### What is required
Lines below starting with the line with "Miscellaneous (42, 1984)" and going on through the line with "Regulator (47, 2172)" must be output exactly; the rest of the records must be left out.

### Pixel coordinate grounding data
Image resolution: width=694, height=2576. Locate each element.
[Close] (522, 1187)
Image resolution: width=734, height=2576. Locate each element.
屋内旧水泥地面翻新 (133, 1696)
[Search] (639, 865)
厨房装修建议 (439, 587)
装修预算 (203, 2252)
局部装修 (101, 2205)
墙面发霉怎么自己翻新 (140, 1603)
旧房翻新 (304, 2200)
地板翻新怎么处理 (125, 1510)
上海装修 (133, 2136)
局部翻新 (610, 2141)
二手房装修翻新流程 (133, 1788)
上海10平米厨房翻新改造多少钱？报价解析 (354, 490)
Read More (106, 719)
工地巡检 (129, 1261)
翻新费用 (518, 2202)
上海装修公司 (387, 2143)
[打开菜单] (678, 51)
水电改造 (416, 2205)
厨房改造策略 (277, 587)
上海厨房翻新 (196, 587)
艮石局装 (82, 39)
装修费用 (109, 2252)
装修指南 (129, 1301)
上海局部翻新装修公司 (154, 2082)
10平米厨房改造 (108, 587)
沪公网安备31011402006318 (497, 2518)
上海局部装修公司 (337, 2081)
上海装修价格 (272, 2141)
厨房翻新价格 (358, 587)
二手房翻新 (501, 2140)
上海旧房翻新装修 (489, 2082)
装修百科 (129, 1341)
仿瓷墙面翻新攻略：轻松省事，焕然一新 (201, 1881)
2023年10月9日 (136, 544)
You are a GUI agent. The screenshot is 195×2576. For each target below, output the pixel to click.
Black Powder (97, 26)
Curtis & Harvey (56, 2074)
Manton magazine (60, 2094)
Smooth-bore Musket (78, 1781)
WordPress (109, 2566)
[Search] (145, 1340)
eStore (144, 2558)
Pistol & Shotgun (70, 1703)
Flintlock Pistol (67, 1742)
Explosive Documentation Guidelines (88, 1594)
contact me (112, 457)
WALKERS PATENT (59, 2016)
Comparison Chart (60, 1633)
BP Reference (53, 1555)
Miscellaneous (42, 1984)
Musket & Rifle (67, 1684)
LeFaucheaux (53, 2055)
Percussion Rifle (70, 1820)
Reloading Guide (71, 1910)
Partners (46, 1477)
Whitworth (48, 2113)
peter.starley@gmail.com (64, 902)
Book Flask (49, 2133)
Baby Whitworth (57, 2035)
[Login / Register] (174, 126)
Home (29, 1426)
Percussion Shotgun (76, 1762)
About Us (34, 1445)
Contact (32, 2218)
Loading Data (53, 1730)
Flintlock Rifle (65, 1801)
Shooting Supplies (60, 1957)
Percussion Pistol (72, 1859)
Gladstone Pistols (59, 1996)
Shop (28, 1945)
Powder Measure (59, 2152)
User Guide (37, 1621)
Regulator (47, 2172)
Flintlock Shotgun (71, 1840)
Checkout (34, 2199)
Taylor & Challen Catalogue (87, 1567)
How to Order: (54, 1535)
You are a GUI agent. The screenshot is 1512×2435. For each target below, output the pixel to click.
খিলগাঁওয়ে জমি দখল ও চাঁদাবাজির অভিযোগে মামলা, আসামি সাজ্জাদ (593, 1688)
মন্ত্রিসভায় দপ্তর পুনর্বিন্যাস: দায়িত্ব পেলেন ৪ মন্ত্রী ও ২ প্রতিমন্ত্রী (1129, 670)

### The answer
Miscellaneous (42, 1984)
Musket & Rifle (67, 1684)
LeFaucheaux (53, 2055)
Percussion Rifle (70, 1820)
Reloading Guide (71, 1910)
Partners (46, 1477)
Whitworth (48, 2113)
peter.starley@gmail.com (64, 902)
Book Flask (49, 2133)
Baby Whitworth (57, 2035)
[Login / Register] (174, 126)
Home (29, 1426)
Percussion Shotgun (76, 1762)
About Us (34, 1445)
Contact (32, 2218)
Loading Data (53, 1730)
Flintlock Rifle (65, 1801)
Shooting Supplies (60, 1957)
Percussion Pistol (72, 1859)
Gladstone Pistols (59, 1996)
Shop (28, 1945)
Powder Measure (59, 2152)
User Guide (37, 1621)
Regulator (47, 2172)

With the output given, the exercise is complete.